You are (probably, according to gross generalizations):

  • Technologically savvy
  • FlexibleGood at multitasking
  • Have experience in the job you are doing
  • You’re loyal
  • You’re a hard worker

After reflecting on these generalizations (like most), I think we can agree that these positive and negative qualities aren’t isolated to the generation we default to think they represent. Sure, in some cases you might know people that exemplify the above, but to assume such significant traits and qualities about people is quite frankly dangerous.

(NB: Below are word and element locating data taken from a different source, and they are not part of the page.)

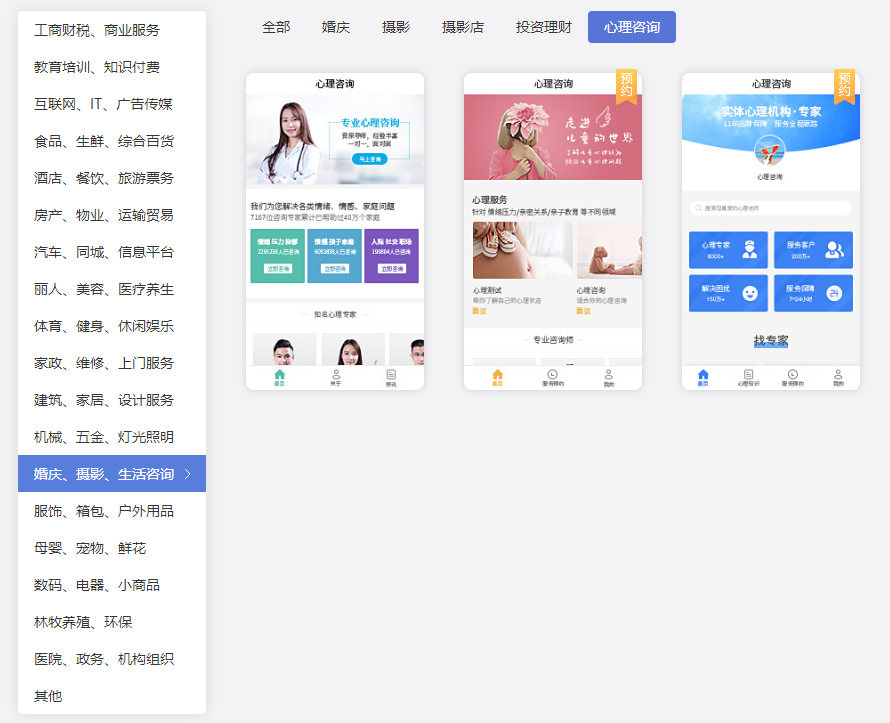Open the 心理知识 document icon in the third template
The height and width of the screenshot is (723, 890).
click(x=748, y=373)
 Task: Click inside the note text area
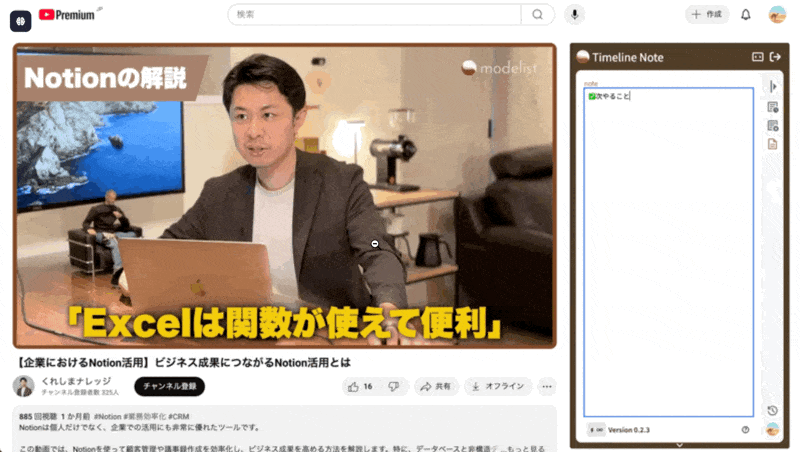668,250
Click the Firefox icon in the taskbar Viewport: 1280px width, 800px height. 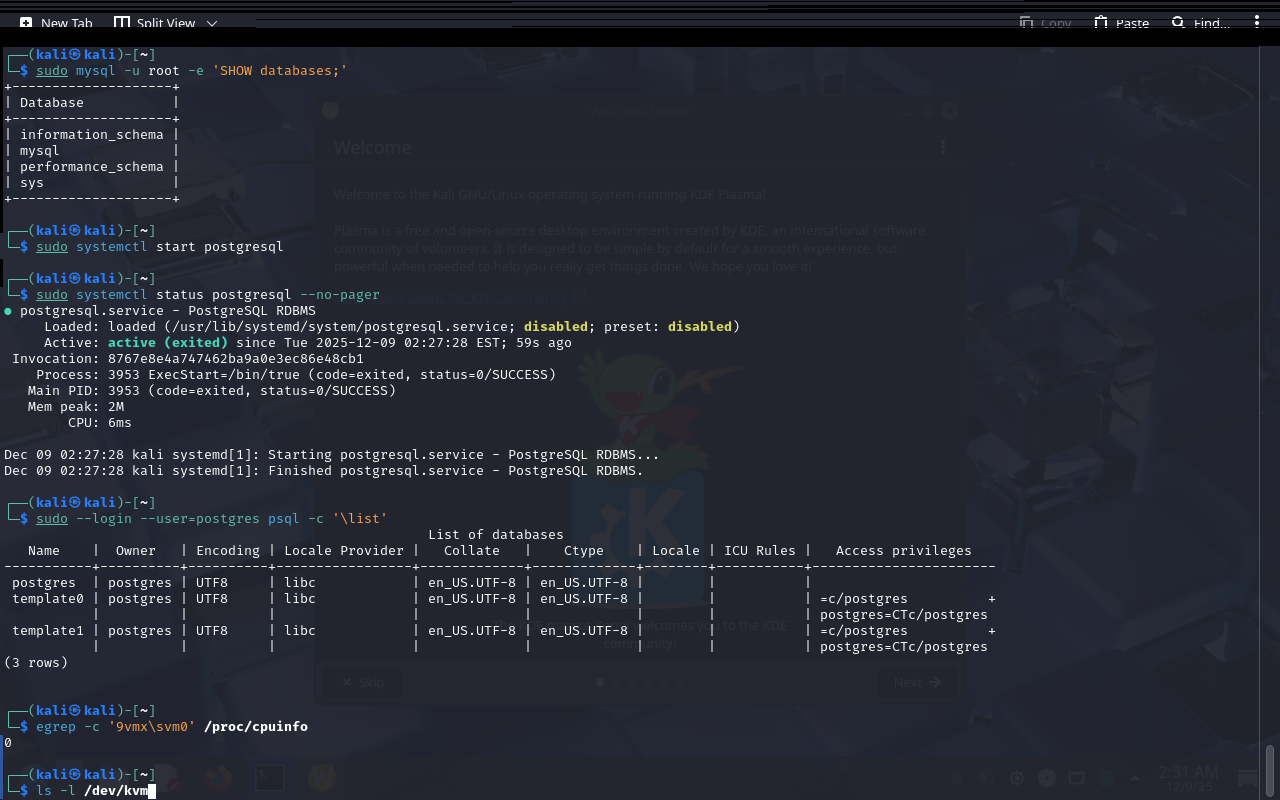[x=218, y=777]
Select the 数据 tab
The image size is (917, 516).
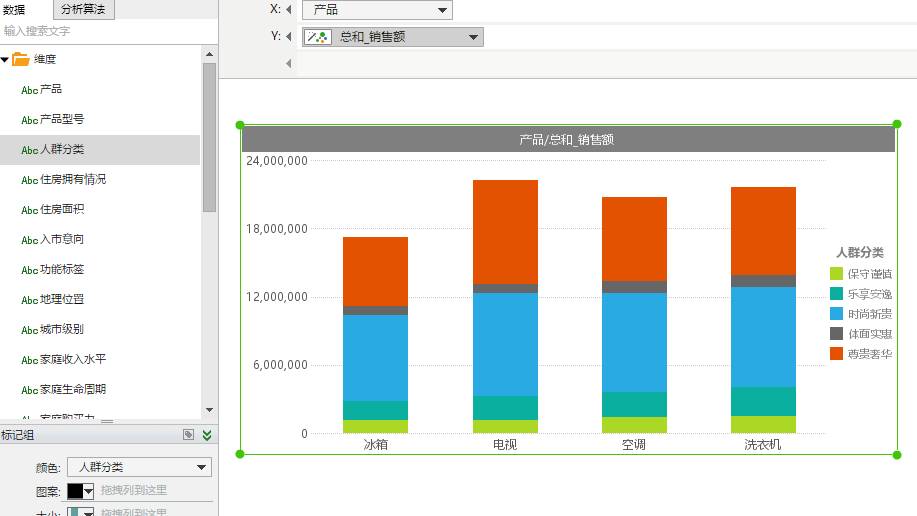[15, 10]
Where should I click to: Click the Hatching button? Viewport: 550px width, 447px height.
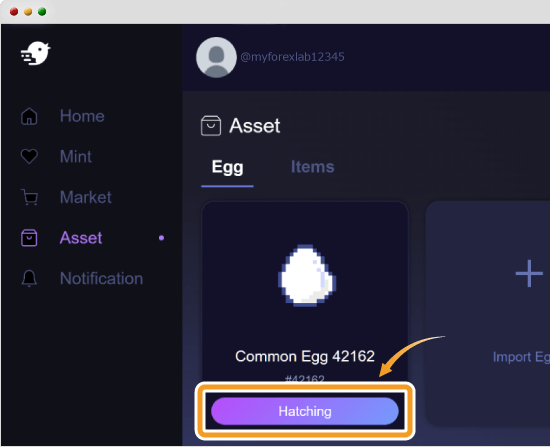[x=305, y=411]
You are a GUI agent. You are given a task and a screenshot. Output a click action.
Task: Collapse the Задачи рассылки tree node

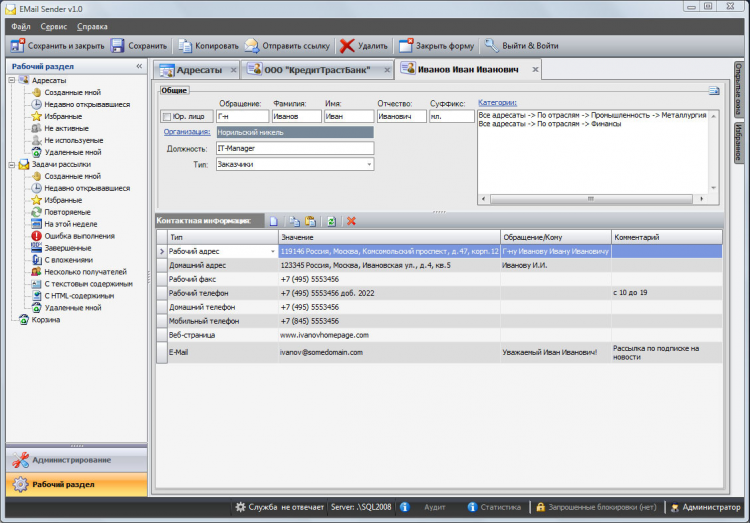point(11,164)
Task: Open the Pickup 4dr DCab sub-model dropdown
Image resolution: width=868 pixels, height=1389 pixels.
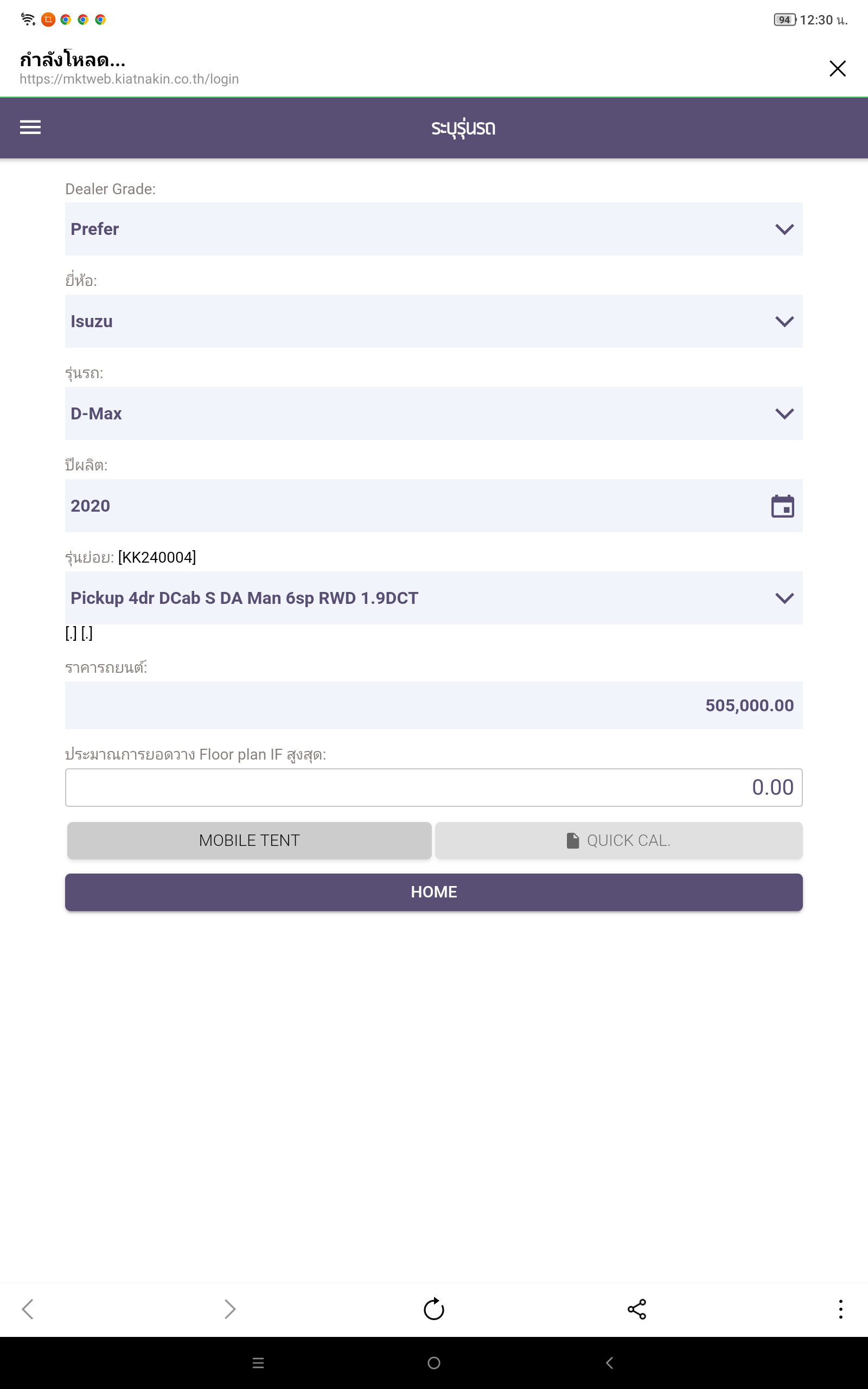Action: point(433,598)
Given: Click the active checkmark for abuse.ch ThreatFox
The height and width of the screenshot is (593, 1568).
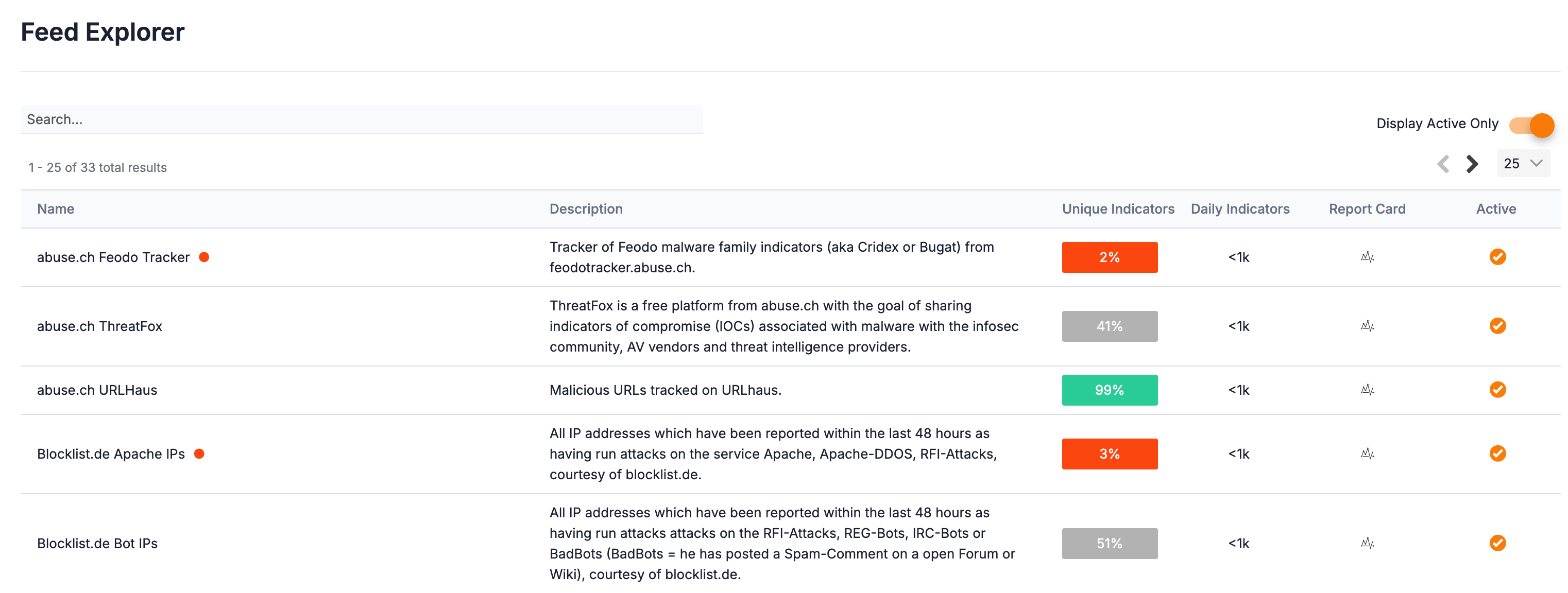Looking at the screenshot, I should (1497, 326).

Yet here we are, in the middle of 2017, and a new ‘micro-generation’ is born. The Xennial. A generation made up of those who don’t identify as a Millennial or a Gen Xer. According to Bob Al-Greene, if you’re a Xennial, you are the following:


Problem? Well yeah, the whole thing.

When we add yet another label to the entire population born between ’77-’83 (over 25 million people in the US alone), we assume we know what the value, want, need, and expect.

We don’t.

We just know what TV shows, music, and technology they grew up with. If we wanted to understand them better, we’d bring them together based on who they were, not how old they are.

Take my good friend David Allison for example. Last year he conducted 40,000 surveys across North America to see if age really matters anymore. Do people act their age? The answer was conclusive. No. And there’s proof: all the Baby Boomers in his study only agree on the answers to over 340 questions about what they want, need and expect out of life. Baby Boomers don’t resemble each other at all! And neither do millennials or any other age-based group. More importantly, his data showed that people with the same values agree with each other on everything 89% of the time. That’s a 700% improvement.

It isn’t this new generation either. Personally, I don’t identify as a Millennial. I’m simply an individual that has a certain set of values, wants, need, and expectations just like you. I’m someone who carries my age as a number that, when younger, either allowed me or prohibited me from doing certain things (driving, drinking, gambling, etc.). After that, its just a number.

So if you’re feeling a little off about this whole generational classification system that we’ve conjured up so that we can make a few headlines and get a few likes, you’re not alone. And if you want to find people that you’re really get along with, know that age is only a very small factor that indicates whether you might have a similar value set and get along.

As for the Xennial generation (like every other one) articles, I suggest we skim right past the headlines and focus on something a little more productive.